American charged in Turks and Caicos for having ammunition in bag pleads guilty, faces minimum of 12 years in prison (nypost.com)

I do not travel by air in close to 15 years and internationally in over two decades. Still, I was giving thought to this event and realized that I may have a solution or at least a way to reduce the chances of getting gun stuff in travel bags and it came when I realized I did not need to take my old range bag with me for an afternoon of plinking at the local range.

The CED bag was bought when I was doing IDPA and it was an all-day of shooting.  It is a voluminous thing and short of a rifle, you can carry enough stuff to start a small revolution provided your back can hold.

The one on top is a plain jane tool bag bought at Home Depot. It will carry a box or 2 of ammo, one pistol in a pouch plus eye and ear protection. And being a tool bag, it is built tough and capable to withstand the abuse shooters give to their carriers.

What do both have in common? Neither could be confused with travel luggage and are immediately identified by you or anybody in your household as such. That means you can segregate your shooting implements from your travel needs because they only belong on easily identifiable carriers.

 

The other identifier (and this was purely coincidental) is that all my shotting carriers are or have a good portion in the color red and none of our luggage bags are or have red.

And, of course, blindly trusting that manufacturing and color will keep you safe from a round in the wrong bag is not the smart way to go. Gun Gremlins will try to sneak a round into your make up bag when you are not watching. Always double and triple check before packing for a trip and do not keep bags close to each other.
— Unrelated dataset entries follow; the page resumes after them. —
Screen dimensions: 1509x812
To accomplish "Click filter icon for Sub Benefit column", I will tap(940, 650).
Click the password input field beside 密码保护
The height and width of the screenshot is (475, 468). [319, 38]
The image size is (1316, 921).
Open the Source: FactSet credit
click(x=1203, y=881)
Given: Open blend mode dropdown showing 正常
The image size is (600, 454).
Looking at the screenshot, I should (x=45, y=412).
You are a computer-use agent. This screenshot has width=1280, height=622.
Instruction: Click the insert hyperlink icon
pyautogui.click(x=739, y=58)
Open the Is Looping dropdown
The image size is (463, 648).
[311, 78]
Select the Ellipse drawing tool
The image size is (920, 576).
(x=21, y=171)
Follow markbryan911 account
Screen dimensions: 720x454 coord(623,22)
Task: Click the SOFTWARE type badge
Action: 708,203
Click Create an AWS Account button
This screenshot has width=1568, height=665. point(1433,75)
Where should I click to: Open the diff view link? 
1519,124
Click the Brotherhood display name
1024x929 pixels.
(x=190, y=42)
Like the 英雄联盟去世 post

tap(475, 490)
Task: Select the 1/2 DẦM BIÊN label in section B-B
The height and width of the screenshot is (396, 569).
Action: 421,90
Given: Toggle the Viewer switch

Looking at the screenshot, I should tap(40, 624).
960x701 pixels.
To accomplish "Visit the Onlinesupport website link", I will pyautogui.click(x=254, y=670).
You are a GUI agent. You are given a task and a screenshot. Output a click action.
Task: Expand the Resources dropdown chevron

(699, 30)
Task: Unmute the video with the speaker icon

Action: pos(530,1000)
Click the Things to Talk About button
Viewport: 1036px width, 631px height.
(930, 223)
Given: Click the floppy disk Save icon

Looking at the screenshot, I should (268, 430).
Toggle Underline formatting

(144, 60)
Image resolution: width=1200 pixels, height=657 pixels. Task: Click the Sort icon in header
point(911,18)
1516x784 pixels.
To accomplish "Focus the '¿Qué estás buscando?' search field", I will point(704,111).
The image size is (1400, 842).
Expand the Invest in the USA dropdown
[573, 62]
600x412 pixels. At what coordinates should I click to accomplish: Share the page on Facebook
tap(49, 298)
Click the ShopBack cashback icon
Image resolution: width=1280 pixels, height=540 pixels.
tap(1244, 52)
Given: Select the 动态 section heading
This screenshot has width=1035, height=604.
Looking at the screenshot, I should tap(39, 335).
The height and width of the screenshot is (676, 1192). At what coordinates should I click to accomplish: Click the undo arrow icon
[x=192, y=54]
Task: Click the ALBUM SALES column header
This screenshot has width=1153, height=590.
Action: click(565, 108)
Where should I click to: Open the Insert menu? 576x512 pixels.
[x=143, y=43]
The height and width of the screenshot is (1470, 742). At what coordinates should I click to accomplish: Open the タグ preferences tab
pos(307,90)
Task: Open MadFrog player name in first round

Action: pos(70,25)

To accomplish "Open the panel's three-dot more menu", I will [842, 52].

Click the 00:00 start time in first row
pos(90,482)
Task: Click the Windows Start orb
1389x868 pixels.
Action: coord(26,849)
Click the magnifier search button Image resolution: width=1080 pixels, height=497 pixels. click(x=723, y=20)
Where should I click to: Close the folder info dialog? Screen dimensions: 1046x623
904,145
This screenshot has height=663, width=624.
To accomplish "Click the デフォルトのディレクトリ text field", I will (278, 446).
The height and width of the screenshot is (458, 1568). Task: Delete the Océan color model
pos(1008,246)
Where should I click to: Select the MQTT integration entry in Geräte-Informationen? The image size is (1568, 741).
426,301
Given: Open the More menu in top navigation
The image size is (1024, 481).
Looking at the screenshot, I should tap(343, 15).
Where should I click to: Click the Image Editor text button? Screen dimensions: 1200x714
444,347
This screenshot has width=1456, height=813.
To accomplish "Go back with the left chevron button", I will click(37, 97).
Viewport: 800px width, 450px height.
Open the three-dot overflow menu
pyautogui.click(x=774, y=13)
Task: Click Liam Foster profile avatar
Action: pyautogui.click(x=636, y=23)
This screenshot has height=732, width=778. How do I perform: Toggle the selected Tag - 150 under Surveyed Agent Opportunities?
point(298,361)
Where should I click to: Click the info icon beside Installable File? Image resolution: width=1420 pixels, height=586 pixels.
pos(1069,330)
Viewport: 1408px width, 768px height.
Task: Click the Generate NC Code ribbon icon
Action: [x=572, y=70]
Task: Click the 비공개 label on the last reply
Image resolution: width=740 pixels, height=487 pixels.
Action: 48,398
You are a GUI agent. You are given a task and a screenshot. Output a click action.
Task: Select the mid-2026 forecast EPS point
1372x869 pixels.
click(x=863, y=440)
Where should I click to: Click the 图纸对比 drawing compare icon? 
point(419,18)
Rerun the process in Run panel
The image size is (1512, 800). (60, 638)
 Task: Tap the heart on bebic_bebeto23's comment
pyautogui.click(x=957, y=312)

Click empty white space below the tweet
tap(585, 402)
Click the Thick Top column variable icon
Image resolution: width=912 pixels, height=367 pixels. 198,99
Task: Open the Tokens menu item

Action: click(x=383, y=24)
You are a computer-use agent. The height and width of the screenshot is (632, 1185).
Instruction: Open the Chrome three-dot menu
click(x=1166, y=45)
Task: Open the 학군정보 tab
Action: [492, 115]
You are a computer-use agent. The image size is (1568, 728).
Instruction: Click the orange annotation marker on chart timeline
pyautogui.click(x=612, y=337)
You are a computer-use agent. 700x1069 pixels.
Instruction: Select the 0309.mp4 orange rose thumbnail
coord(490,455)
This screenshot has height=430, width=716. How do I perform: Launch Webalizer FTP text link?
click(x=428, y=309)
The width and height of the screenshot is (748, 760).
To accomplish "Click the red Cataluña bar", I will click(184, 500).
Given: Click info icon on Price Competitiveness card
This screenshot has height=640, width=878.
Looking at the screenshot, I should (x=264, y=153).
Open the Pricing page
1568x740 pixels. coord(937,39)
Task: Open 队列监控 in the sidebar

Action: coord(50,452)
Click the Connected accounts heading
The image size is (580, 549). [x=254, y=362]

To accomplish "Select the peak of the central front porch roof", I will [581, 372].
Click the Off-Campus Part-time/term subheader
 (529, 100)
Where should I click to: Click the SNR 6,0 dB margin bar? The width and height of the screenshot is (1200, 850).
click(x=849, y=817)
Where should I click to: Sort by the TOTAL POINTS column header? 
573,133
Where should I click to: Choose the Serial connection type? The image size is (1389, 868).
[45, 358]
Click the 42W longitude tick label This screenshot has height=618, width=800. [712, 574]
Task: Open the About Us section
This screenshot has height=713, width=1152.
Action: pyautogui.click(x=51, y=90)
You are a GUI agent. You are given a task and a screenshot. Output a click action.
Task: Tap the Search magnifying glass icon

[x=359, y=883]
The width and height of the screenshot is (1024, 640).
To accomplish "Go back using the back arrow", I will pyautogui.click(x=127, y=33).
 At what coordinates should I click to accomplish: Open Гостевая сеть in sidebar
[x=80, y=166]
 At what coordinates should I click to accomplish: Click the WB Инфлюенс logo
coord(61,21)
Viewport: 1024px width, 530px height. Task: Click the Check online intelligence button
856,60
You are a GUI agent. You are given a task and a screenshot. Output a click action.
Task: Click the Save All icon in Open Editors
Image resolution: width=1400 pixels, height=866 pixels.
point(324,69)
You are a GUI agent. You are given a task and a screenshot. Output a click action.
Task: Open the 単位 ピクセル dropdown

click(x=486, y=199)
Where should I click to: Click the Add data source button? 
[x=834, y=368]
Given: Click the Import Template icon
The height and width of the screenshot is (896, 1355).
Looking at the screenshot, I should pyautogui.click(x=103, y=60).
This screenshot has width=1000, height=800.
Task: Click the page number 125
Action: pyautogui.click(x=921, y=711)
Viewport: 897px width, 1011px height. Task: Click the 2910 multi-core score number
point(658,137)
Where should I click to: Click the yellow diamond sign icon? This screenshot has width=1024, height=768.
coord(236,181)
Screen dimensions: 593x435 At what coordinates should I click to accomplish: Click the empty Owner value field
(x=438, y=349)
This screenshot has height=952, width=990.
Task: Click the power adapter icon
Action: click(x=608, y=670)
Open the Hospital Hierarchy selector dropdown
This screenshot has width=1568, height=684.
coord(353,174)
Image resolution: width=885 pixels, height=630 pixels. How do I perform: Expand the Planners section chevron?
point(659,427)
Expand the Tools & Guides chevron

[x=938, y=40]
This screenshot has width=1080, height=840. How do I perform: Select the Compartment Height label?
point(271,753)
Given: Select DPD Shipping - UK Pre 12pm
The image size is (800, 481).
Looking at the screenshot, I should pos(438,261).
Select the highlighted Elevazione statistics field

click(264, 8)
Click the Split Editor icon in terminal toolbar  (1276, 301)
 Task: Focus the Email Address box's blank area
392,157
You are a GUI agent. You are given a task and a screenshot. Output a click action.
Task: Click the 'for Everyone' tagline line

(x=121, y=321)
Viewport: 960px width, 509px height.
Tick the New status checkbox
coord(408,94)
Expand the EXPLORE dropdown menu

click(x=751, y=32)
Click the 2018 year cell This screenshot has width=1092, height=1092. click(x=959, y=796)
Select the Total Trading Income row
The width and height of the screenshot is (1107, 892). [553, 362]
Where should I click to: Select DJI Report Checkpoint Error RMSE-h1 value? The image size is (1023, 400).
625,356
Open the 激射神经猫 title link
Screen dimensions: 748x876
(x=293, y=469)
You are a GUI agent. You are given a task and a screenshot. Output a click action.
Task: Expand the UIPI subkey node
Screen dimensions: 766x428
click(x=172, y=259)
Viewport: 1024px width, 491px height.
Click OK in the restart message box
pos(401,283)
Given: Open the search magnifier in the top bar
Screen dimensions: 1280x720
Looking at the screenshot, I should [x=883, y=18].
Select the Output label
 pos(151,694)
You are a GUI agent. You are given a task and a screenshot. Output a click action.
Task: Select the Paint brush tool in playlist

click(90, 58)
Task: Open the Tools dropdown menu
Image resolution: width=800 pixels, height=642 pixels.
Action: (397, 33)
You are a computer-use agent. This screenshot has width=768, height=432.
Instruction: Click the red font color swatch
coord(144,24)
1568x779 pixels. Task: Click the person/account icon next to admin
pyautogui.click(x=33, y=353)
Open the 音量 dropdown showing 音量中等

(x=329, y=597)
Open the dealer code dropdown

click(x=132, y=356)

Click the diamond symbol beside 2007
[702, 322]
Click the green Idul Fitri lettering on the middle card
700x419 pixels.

Do not tempt the Gun Gremlin.

Spread the love

By Miguel.GFZ

Semi-retired like Vito Corleone before the heart attack. Consiglieri to J.Kb and AWA. I lived in a Gun Control Paradise: It sucked and got people killed. I do believe that Freedom scares the political elites.

11 thoughts on “Segregating Carriers & Bags”
  1. Re bag segregation, agreed. We have three types: range bags, luggage, and BOBs (bug-out bags) as we live in an area where we may need to evac on shortish notice. (Wildfire prone region.) The bags stay in different areas of the house.
    .
    Re the whole situation … Still seems odd to me. Not this one so much as the entire boxes (or equivalent) that were found. I’m not too surprised TSA missed them, but. Only found when leaving? So many incidents in so short a time? Etc.

    1. It was a cruise ship, so TSA may not have been involved.
      Then again, TSA has a very bad track record; if I remember right, in tests it was found that TSA missed the vast majority of firearms in carry-on luggage. Needless to say, TSA works hard to keep those results secret. Actually improving their performance is not something they care about, which of course is perfectly normal behavior for government bureaucrats.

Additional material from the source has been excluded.